### GIVEN TASK
Please change "Home Page" to "Main Page" in the listing from the line with "Go to the Home Page logo" through the end, keeping all else the same. Repeat only those lines, leaving out the pictures.

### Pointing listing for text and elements

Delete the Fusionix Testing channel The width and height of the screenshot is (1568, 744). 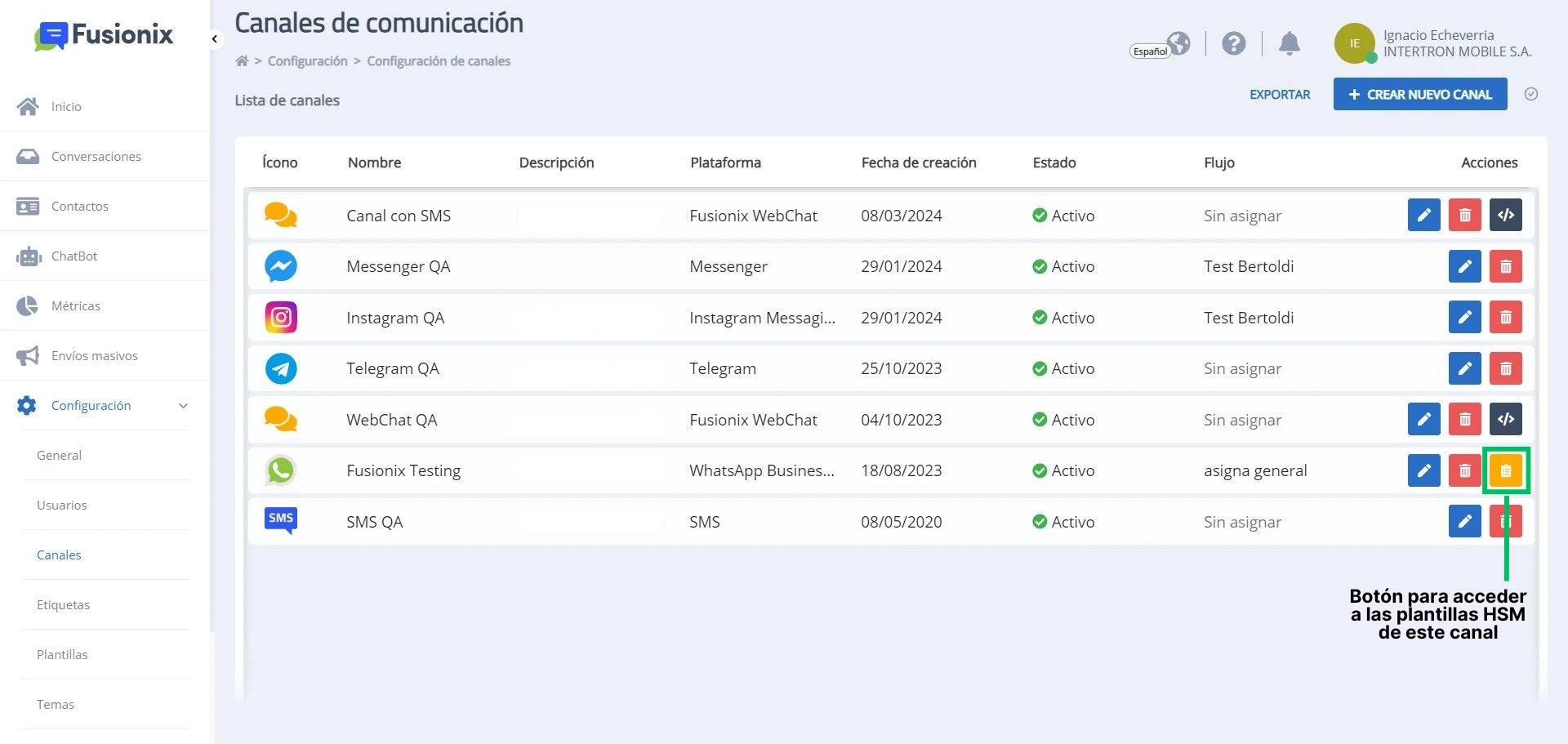(1464, 470)
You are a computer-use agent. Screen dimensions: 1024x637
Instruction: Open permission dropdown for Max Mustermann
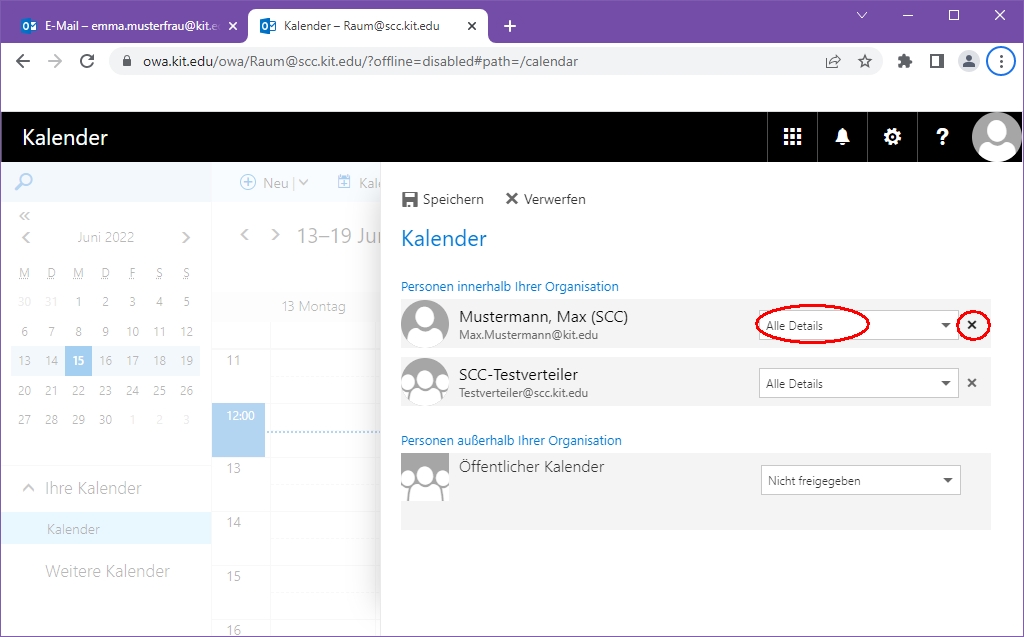click(x=857, y=325)
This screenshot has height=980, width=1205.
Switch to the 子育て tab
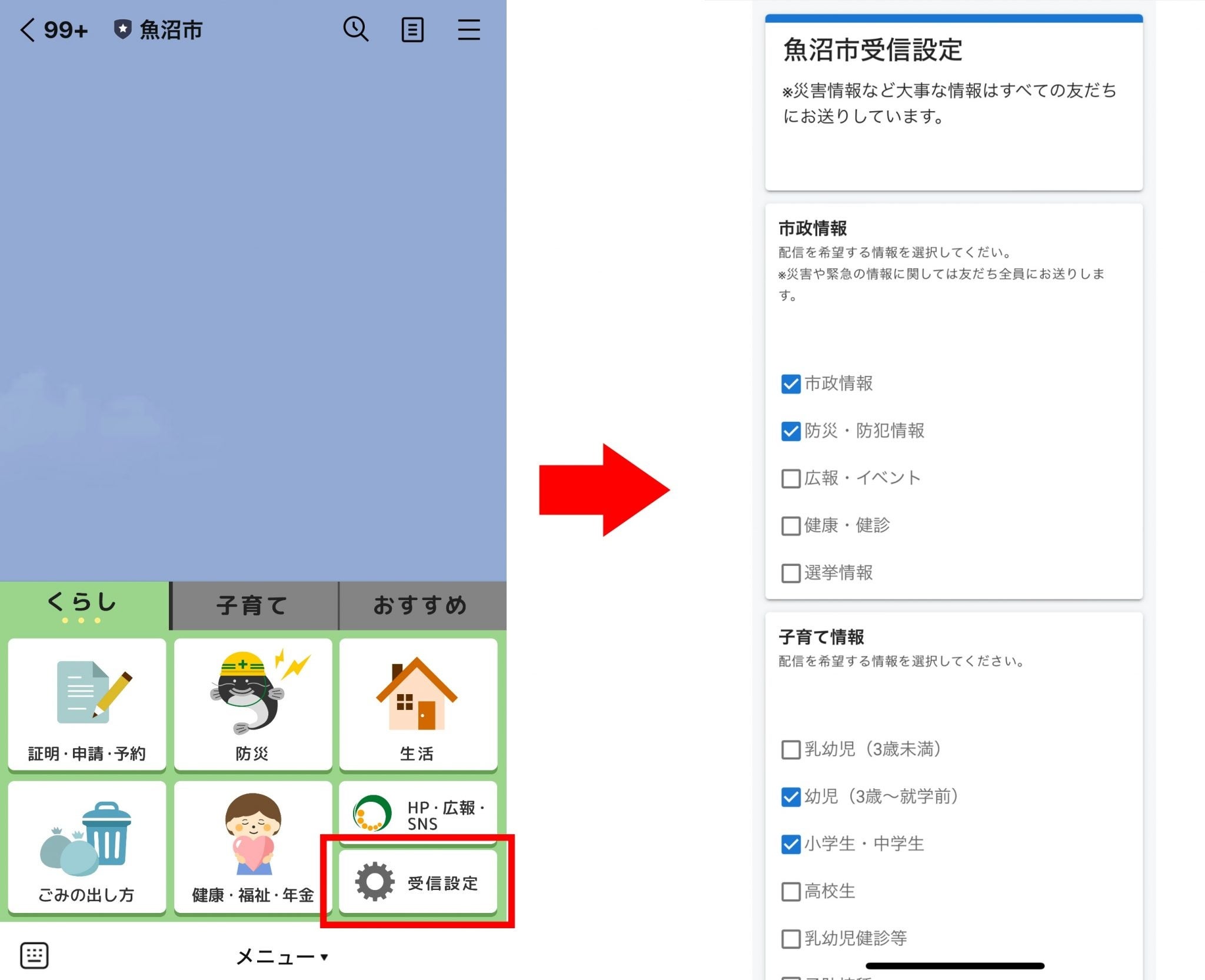(253, 606)
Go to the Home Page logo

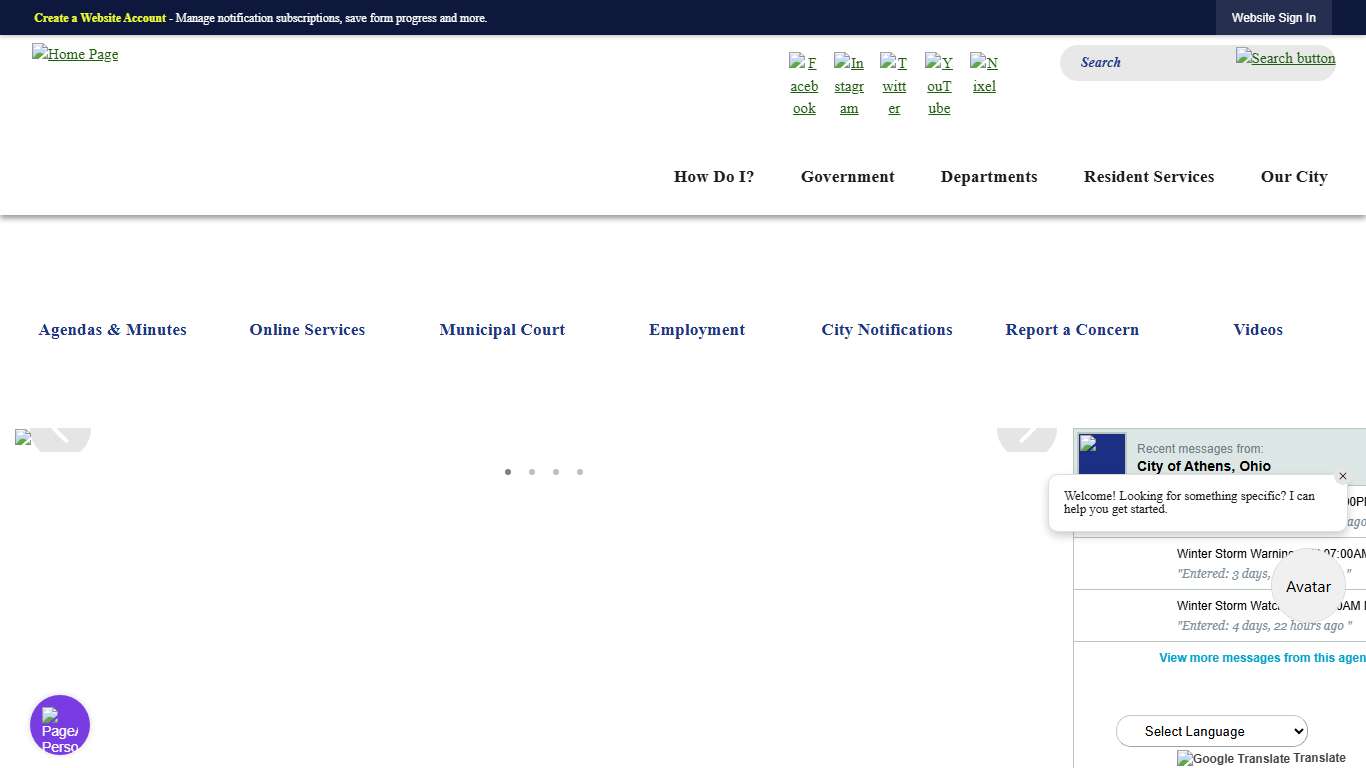[75, 54]
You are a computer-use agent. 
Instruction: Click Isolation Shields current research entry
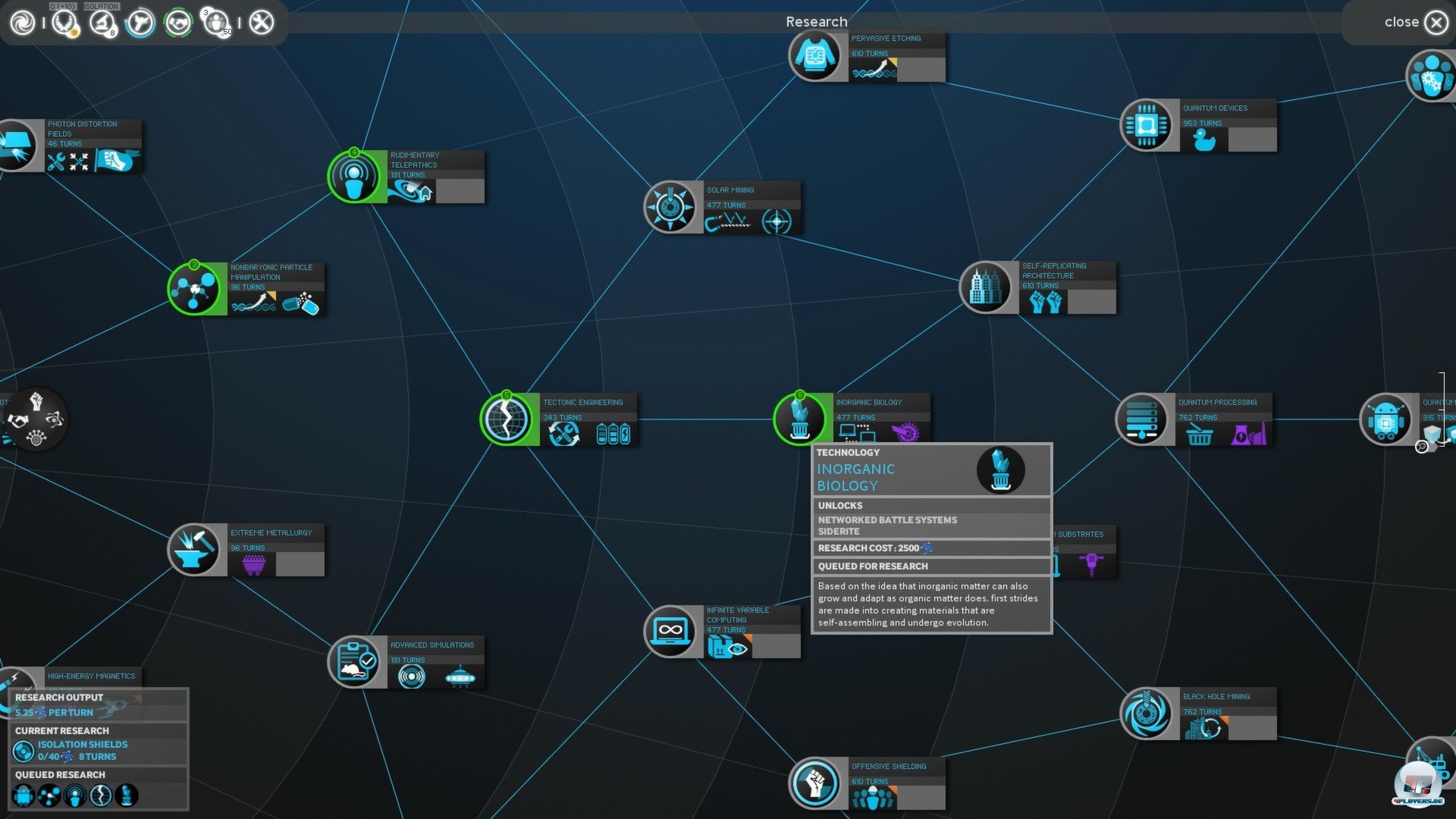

### RESPONSE TO THE EXERCISE
Go to the Main Page logo

[75, 54]
You are a computer-use agent. 
Instruction: Click Isolation Shields current research entry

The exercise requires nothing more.